These are funny. Found them on www.ebaumsworld.com. I don't get the first or last one though...


Have you ever spoken and wished that you could immediately take the words back...or that you could crawl into a hole?

Here are the Testimonials of a few people who did....

I walked into a hair salon with my husband and three kids in tow and asked loudly, "How much do you charge for a shampoo and a blow job?" I Turned around and walked back out and never went back. My husband didn't say a word... he knew better.

I was at the golf store comparing different kinds of golf balls. I was unhappy with the women's type I had been using. After browsing for several minutes, I was approached by one of the good-looking gentlemen who works at the store. He asked if he could help me. Without thinking, I looked at him and said, "I think I like playing with men's balls."

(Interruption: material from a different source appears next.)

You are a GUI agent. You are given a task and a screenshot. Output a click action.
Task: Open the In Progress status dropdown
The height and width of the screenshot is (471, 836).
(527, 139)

My sister and I were at the mall and passed by a store that sold a variety of candy and nuts . As we were looking at the display case, the boy behind the counter asked if we needed any help. I replied, "No, I'm just looking at your nuts." My sister started to laugh hysterically, the boy grinned, and I turned beet-red and walked away. To this day, my sister has never let me forget.

While in line at the bank one afternoon, my toddler decided to release some pent-up energy and ran amok. I was finally able to grab hold of her after receiving looks of disgust and annoyance from other patrons. I told her that if she did not start behaving "right now" she would be punished. To my horror, she looked me in the eye and said in a voice just as threatening, "If you don't let me go right now, I will tell Grandma that I saw you kissing Daddy's pee-pee last night!" The silence was deafening after this enlightening exchange. Even the tellers stopped what they were doing. I mustered up the last of my dignity and walked out of the bank with my daughter in tow. The last thing I heard when the door closed behind me were screams of laughter.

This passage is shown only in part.